It is difficult to pass with justice upon the conflicting contentions above outlined. However, writing in 1905, long after his retirement from Northern Pacific affairs, Mr. Villard expressed himself as follows: “In 1891 Mr. Villard ... made ... his last official tour of inspection of the main line and principal branches of the Northern Pacific.... The most alarming impression of all made upon him was the revelation of the weight of the load that had been put upon the company by the purchase and construction of the longer branch lines in Montana and Washington, which he then discovered for the first time. There was the Missoula branch to the Cœur d’Alene mines; the Cœur d’Alene Railway & Navigation, a mixed system of steamboats and rail lines; the Seattle, Lake Shore & Eastern; and the roads built into Westernmost Washington; representing a total investment in cash and bonds of not far from $30,000,000, which together hardly earned operating expenses. The acquisition and building of these disappointing lines had in a few years absorbed the large amount of consolidated bonds set aside for construction purposes, which had been assumed to be sufficient for all needs in that direction for a long time.”[589] No man should have known the real profitableness of these extensions better than Mr. Villard; and the circumstances of his account give it special weight. The admitted fact that in several cases the managers of the Northern Pacific voted as directors of that corporation to buy property from themselves as whole or part owners in other enterprises also excites distrust, and this feeling is strengthened by the unsatisfactory financial condition in 1893 of the Northern Pacific system as a whole.

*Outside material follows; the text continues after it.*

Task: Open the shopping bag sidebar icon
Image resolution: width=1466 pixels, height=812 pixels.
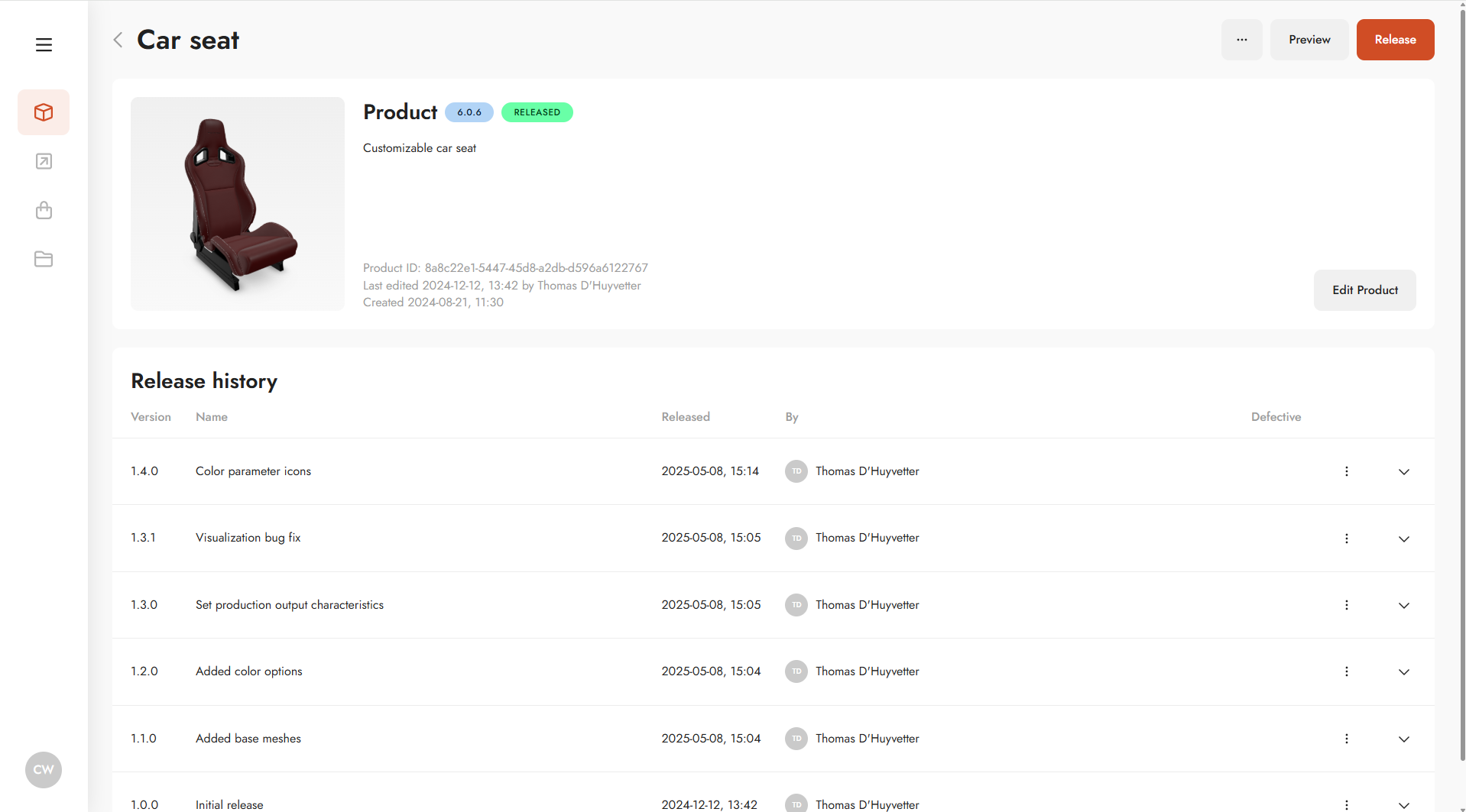Action: pyautogui.click(x=44, y=210)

Even before the report of the investigating committee the directors had been busy with the floating debt. This amounted to $9,918,000 late in 1892, according to the treasurer’s statement. In February, 1893, it was decided to cancel it by the sale of the stock of the St. Paul & Northern Pacific held in the treasury, but this aroused violent opposition. The St. Paul & Northern Pacific ran, it will be remembered, from Brainerd to St. Paul and Minneapolis, and had formed the eastern terminus of the Northern Pacific system until the acquisition of the Wisconsin Central. It was justly considered an extremely important section of the main line, and the possible loss of its control was regarded as disastrous.[590] Dissuaded from their first purpose, the directors considered the issue of a collateral mortgage sufficient in amount to relieve all pressing necessities, and proposed to utilize in this way treasury securities which it would have been unwise to sell. At the same time the stockholders’ committee had much the same idea in mind, and wrote to President Oakes in March, and again in May. “Referring to my letter to you of March 15,” said Brayton Ives, “I beg to say that the financial plan therein referred to contemplates the creation of a collateral trust in which shall be placed $10,000,000 Northern Pacific consolidated 5s, $3,000,000 Chicago & Northern Pacific firsts, and all of the St. Paul & Northern Pacific stock belonging to the Northern Pacific Company, estimated at $7,000,000. Against these securities it is suggested that notes to the extent of $12,000,000 be issued, bearing 6 per cent interest, and payable in five years, or before, at the pleasure of the company, provision being made at the same time for the increase of the amount of the notes to $15,000,000 on the deposit of additional collateral securities satisfactory to the underwriters. I am happy to be able to repeat the belief already expressed, that if the board of directors will allow the underwriters to name seven directors of the company the entire amount of notes will be subscribed for without delay.”[591] This plan was backed by responsible houses, including the Mercantile Trust Company, Kuhn, Loeb & Co., the Equitable Life Assurance Company, and others, who agreed to take $7,000,000 of the new bonds at 95, less 1½ per cent commission. The directors paid no attention to Mr. Ives’s letter, and his offer was subsequently withdrawn.